Sam thinks I should write about cancer. That's sort of what I've been doing here but I could expand, go back and relive it all. Maybe or maybe not yet.

In my deepest heart I believe that God gives us dreams. Dreams that we're scared to admit to others or even to ourselves. Something we just want to do so badly - yet saying it out loud is terrifying. But when we do it we feel right. At peace, content. Writing is sort of like that for me.

Upon reflection, that sounds an awful lot like an answer. At least to part of the question.

Now the hard part - translating thoughts to action.

Sunday, January 1, 2012

Yeah, it's 2012!

I have to say - I'm thankful 2011 is over. It was a pretty hard year for us and for many others in our family. I'm glad the back cover of 2011 is face up on my desk and the book for 2012 has been cracked open. The pages are all blank, clear, white, empty. For the most part we get to choose how it's filled up. And at the end of 2012 I hope there are a few themes that run through our book: hope, joy, health, contentment, close relationships with family and friends, along with a deeper understanding of who Jesus is and who we are together. {and I have other theme ideas too like decorating, writing, DIY projects, family trips, and on and on... :-)}

I'm not really one for resolutions (besides the proverbial lose 20lbs) and I don't have any for this year but I do have dreams and ideas and hope. These 3 things were very obviously lacking for me this year. In the thick of chemo treatment I wondered if I would ever have creative ideas or dreams, if I would ever feel passion or drive for anything again. All I wanted to do was lay on the couch, watch movies or tv and get the day over with. That fog is lifting, thank goodness, and I'm finding my mojo.
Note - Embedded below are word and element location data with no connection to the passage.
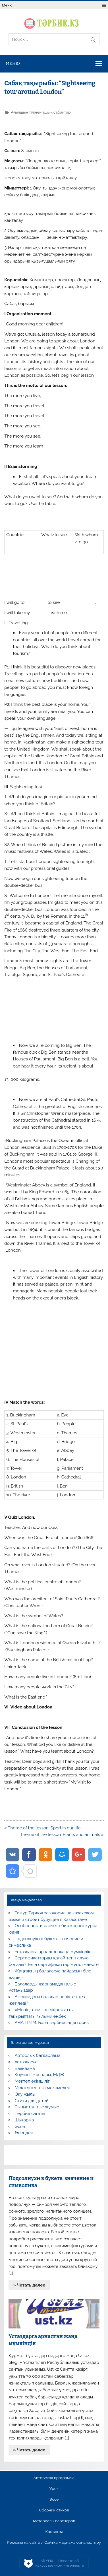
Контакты (54, 2532)
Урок (54, 2489)
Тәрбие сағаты (30, 2113)
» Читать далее (29, 2285)
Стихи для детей (32, 2100)
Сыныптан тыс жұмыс (37, 2107)
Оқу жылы (25, 2094)
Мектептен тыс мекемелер (42, 2087)
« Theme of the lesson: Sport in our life (42, 1828)
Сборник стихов (54, 2510)
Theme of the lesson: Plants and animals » (61, 1834)
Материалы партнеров (54, 2521)
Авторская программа (54, 2478)
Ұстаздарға (26, 2061)
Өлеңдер (24, 2132)
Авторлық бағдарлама (38, 2055)
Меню (7, 5)
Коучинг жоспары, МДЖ (40, 2074)
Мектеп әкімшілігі (33, 2081)
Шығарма (24, 2120)
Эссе (20, 2126)
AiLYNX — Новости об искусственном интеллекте (60, 2563)
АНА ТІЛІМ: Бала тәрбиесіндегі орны (52, 2022)
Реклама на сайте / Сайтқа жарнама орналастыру (54, 2543)
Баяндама (25, 2068)
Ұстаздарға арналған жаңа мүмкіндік (52, 1951)
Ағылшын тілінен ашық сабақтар (40, 112)
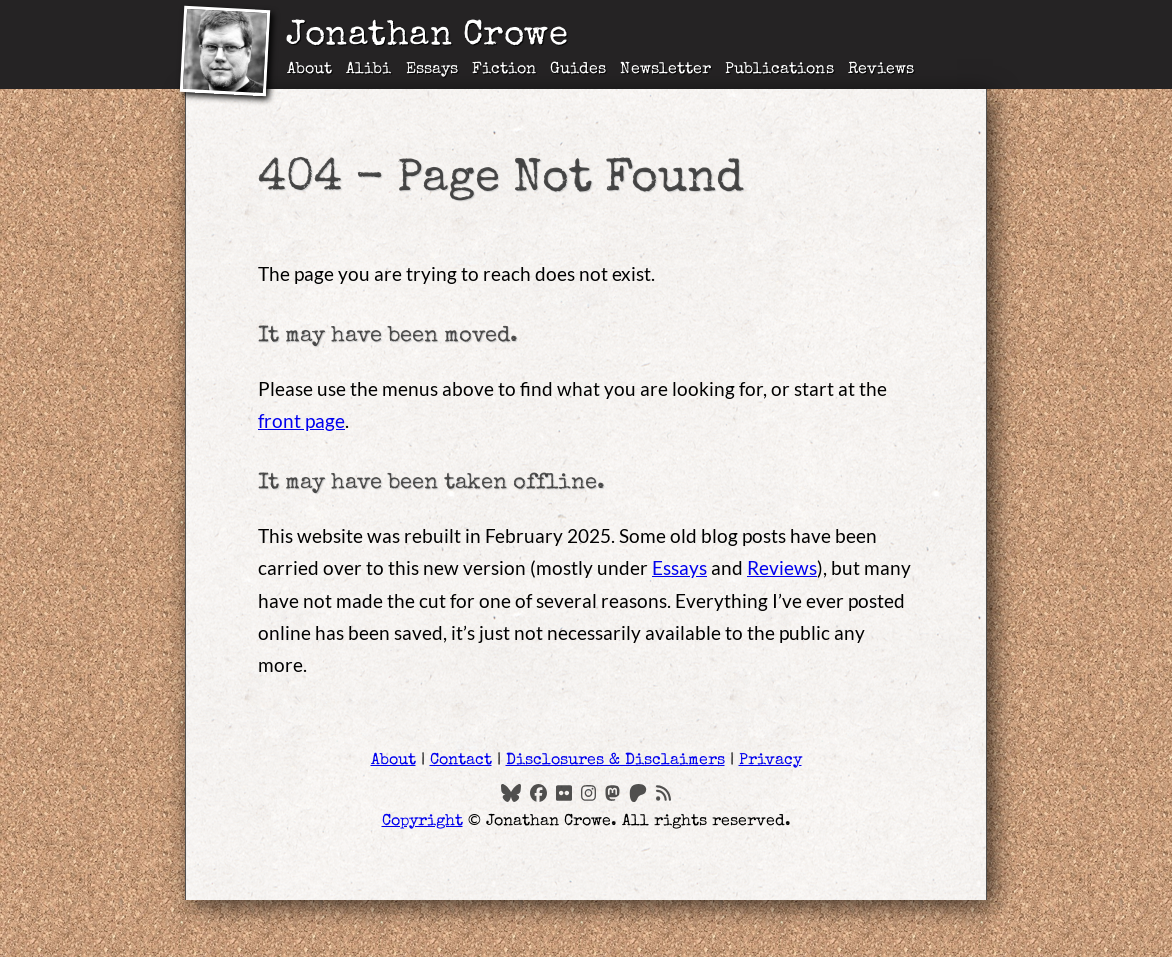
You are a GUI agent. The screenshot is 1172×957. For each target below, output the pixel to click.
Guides (578, 70)
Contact (461, 761)
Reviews (881, 70)
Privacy (770, 761)
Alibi (368, 70)
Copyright (422, 822)
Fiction (504, 70)
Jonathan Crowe (427, 37)
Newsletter (665, 70)
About (309, 70)
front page (301, 420)
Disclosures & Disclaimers (615, 761)
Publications (779, 70)
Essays (432, 70)
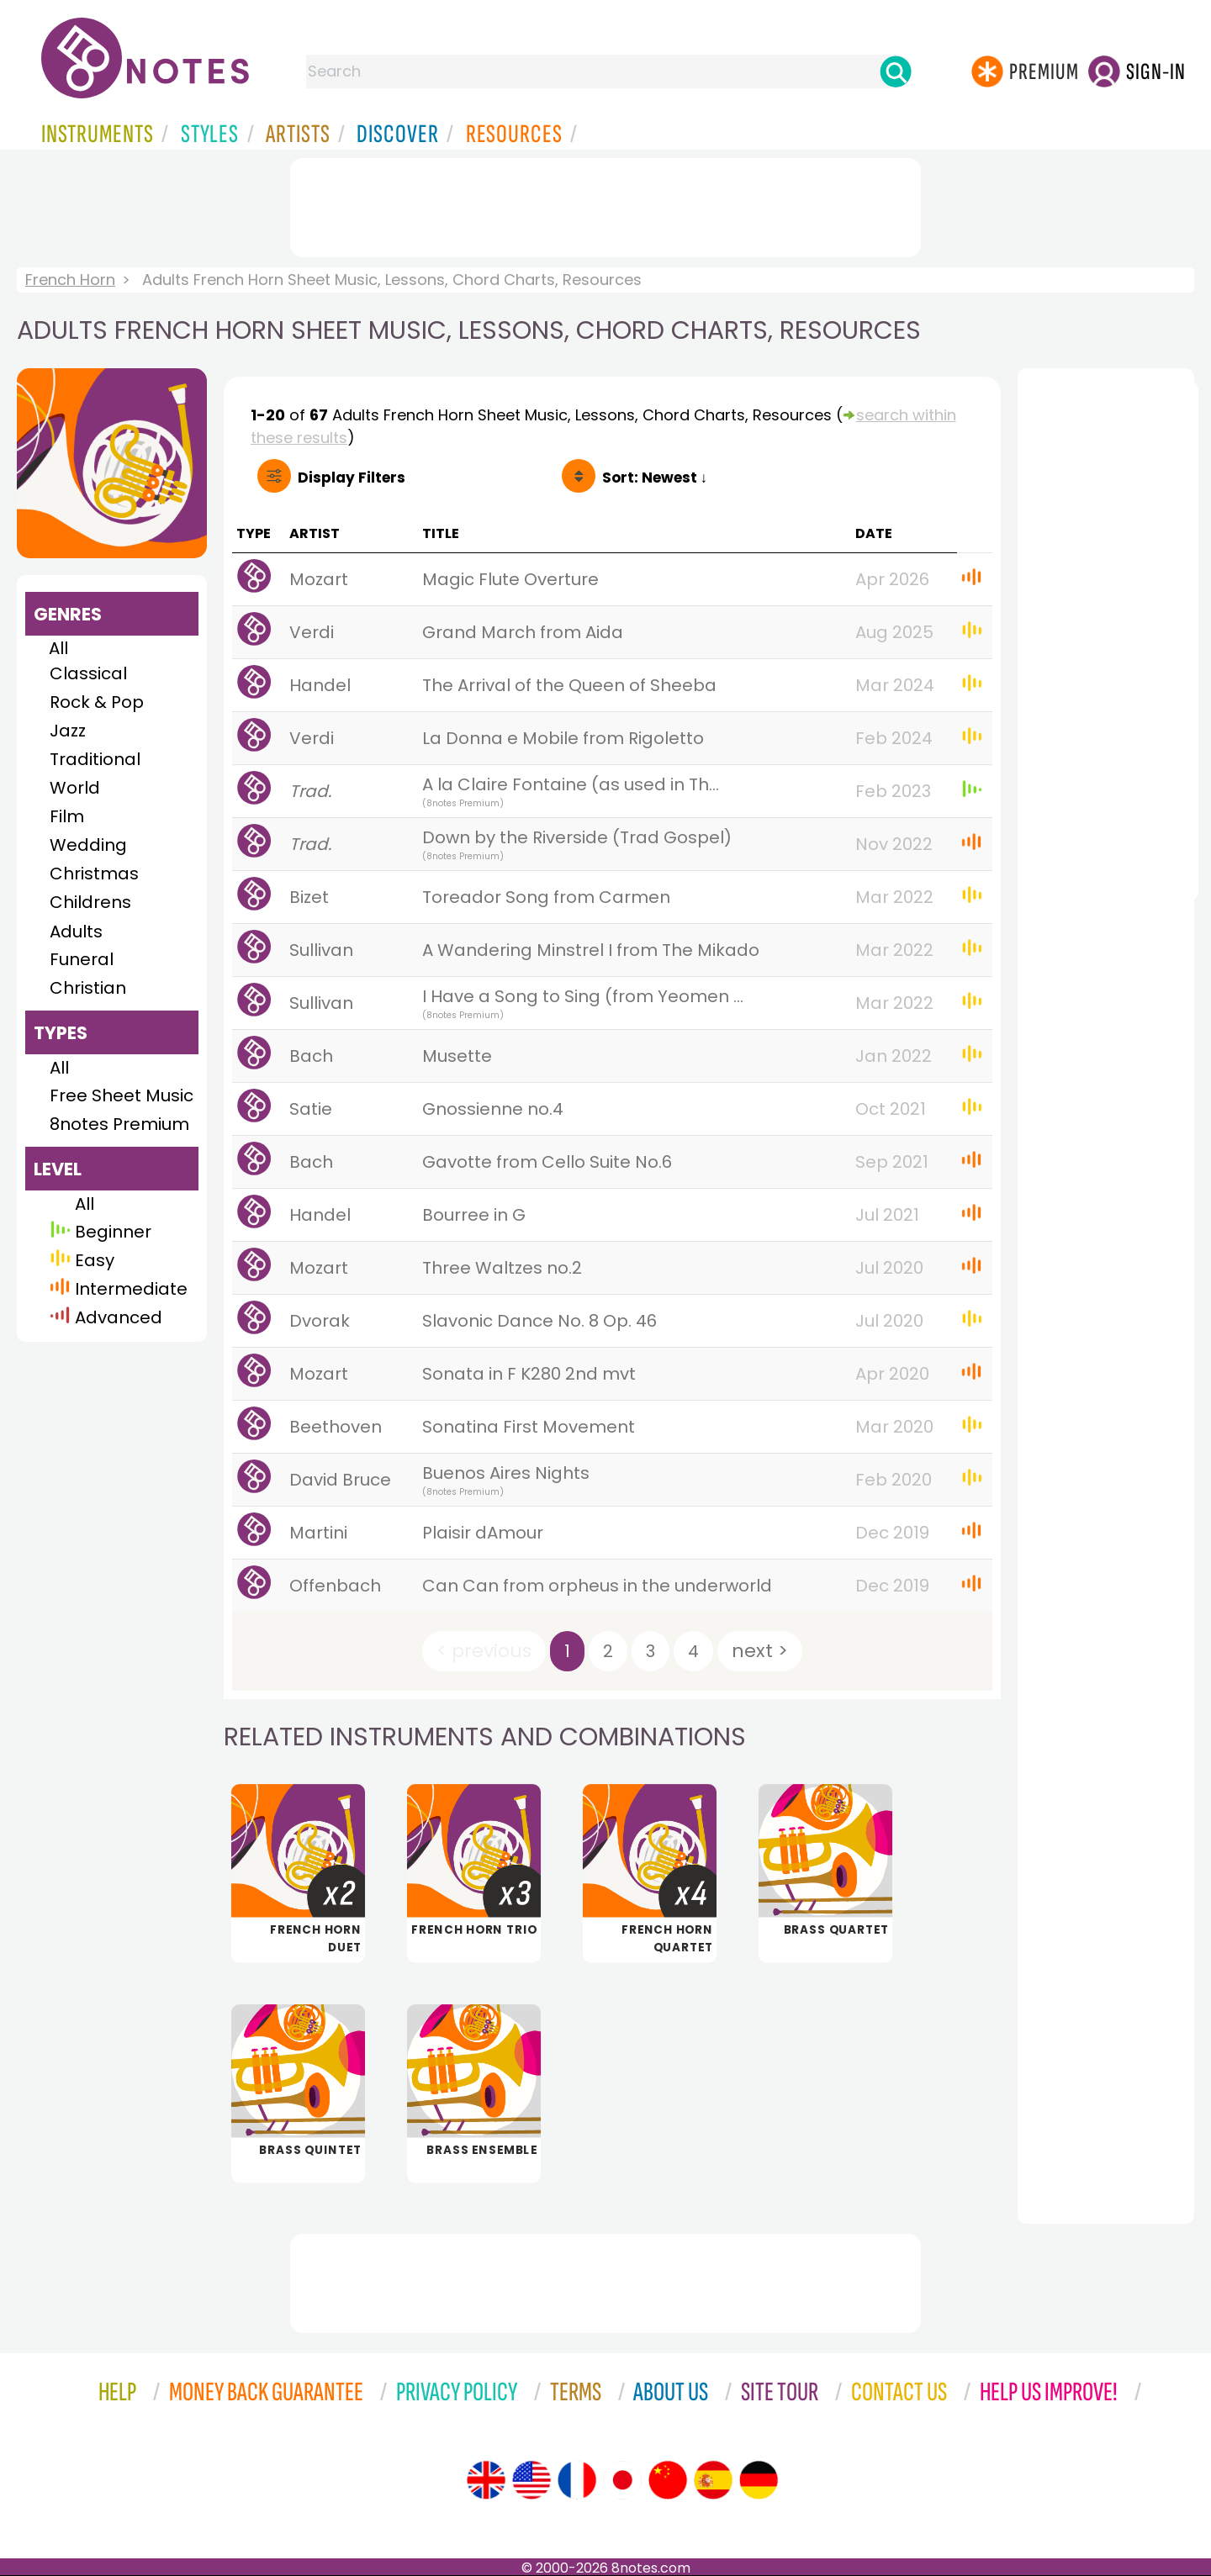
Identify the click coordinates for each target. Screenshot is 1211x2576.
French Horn (70, 279)
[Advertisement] (605, 204)
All (58, 648)
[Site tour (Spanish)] (713, 2480)
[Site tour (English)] (486, 2480)
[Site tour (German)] (759, 2480)
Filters (351, 477)
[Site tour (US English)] (531, 2480)
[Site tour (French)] (577, 2480)
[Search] (896, 71)
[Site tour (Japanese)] (622, 2480)
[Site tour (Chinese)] (668, 2480)
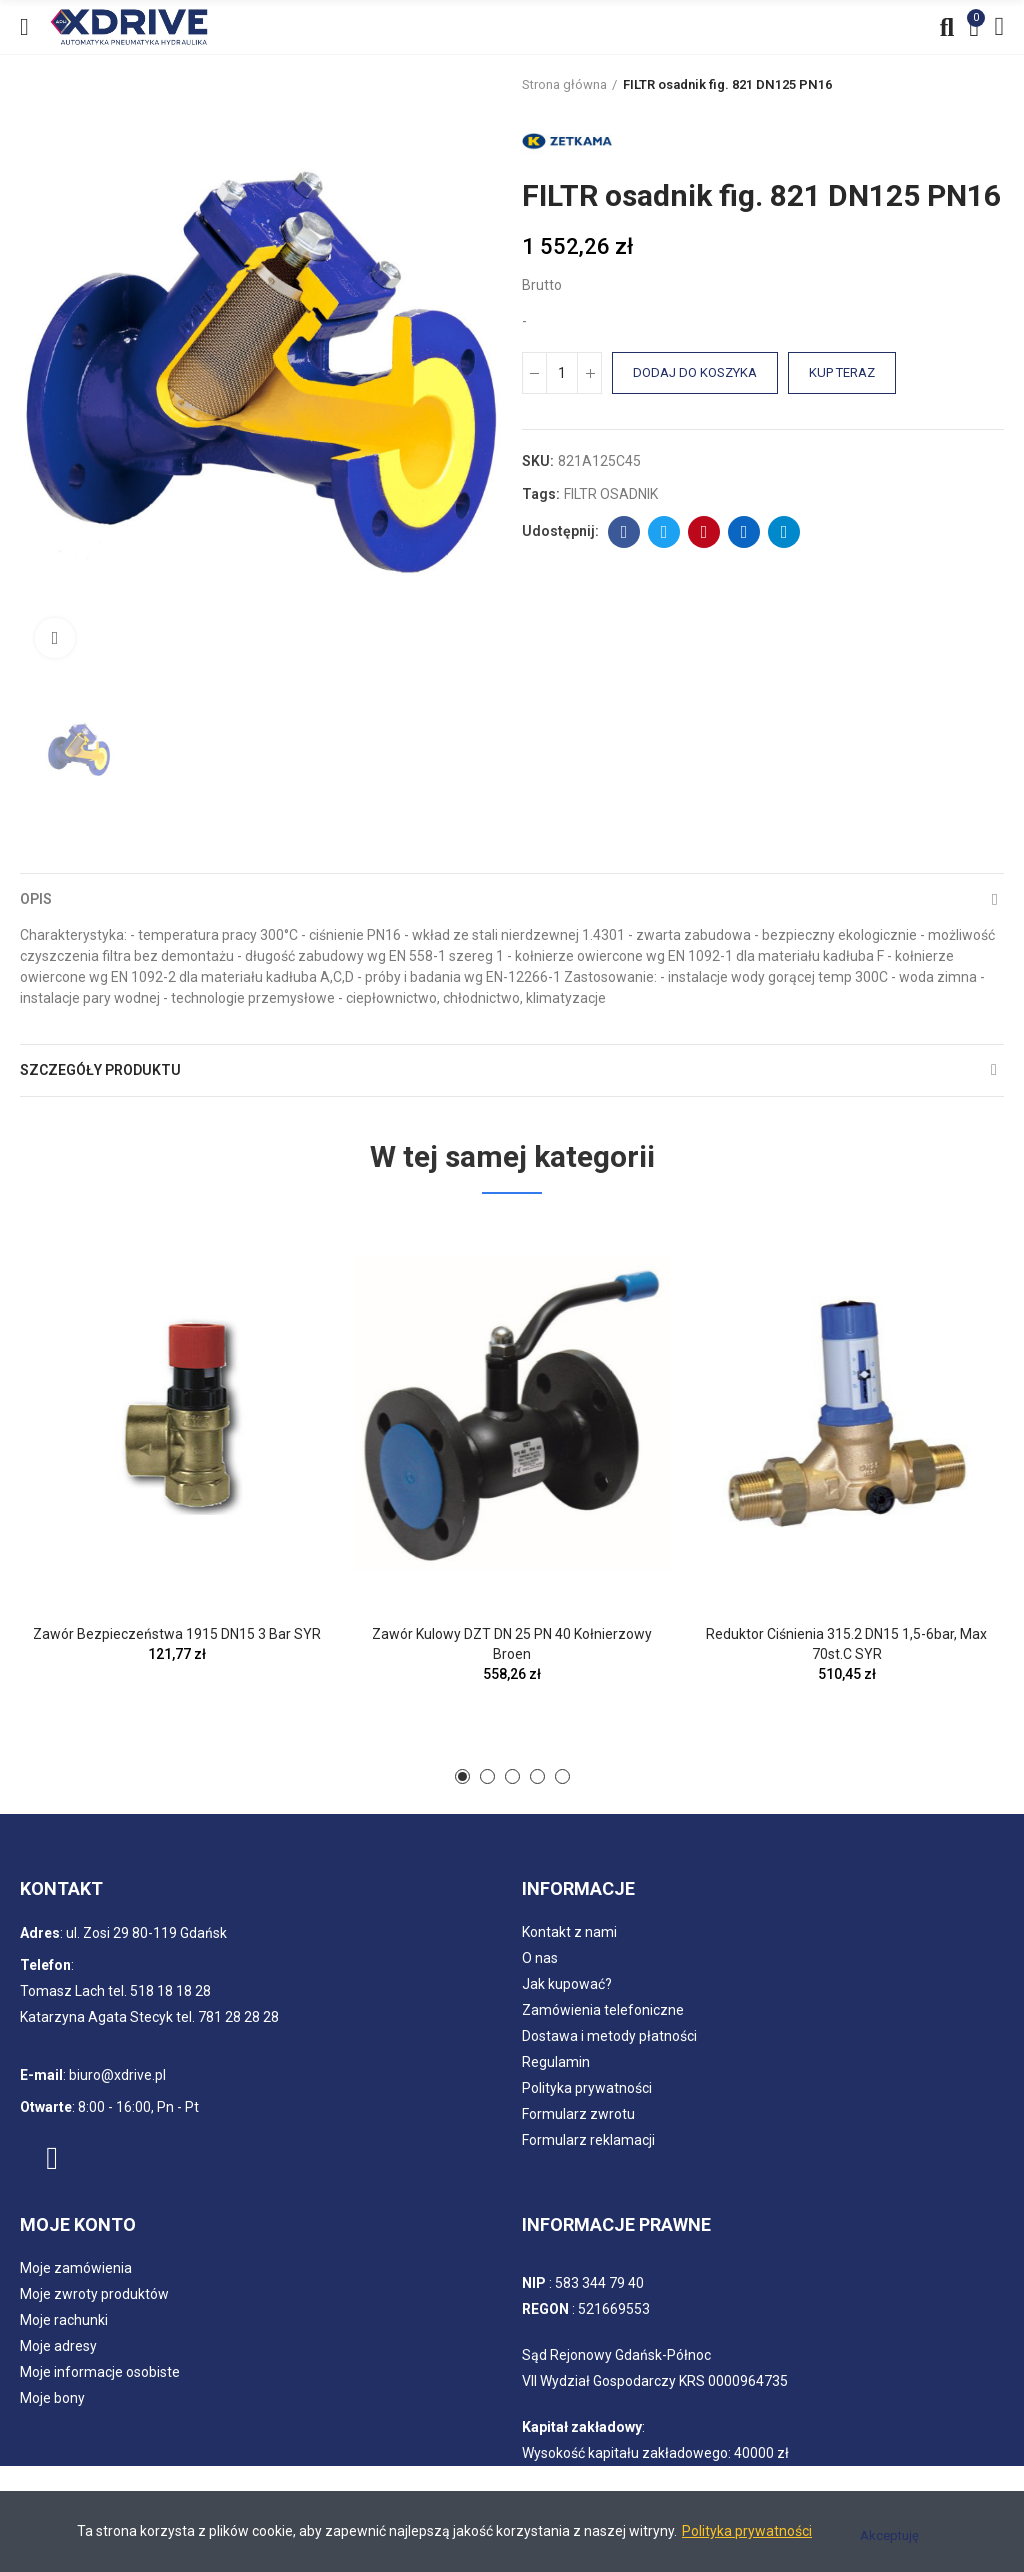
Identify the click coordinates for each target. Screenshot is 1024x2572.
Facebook (624, 532)
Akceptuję (889, 2535)
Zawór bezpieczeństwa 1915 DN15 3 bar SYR (177, 1634)
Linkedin (744, 532)
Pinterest (704, 532)
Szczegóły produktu (100, 1070)
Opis (36, 899)
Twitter (664, 532)
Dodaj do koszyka (695, 372)
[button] (462, 1776)
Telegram (784, 532)
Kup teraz (842, 372)
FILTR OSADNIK (611, 494)
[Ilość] (562, 373)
A few days ago I started to take down our Christmas stuff. The idea was just the tree, since it was totally dying, but everything else I'd leave up. Well I did the tree, took stock, realized I wasn't near tired enough to stop and plus there were needles everywhere - better keep going. Got Sam to take down the rubber maids and packed it all up, then cleaned the house! At about 4 I realized what I'd just done. I'd spent a whole day doing stuff, not laying on the couch, not my usual 2011 method of cleaning (vacuum one room, then lay down!), but how I used to be. I was excited to see the final result of a clean house (I know what your thinking - this excited about cleaning? But a clean house brings me as close to bliss as a good piece of chocolate).

At the end of that day I jokingly said to Sam, "I'm back!" And I really felt that. And I think my family feels that too which makes me super happy. So it may be obvious but today I feel optimistic. And that is exactly how I want to start this new book.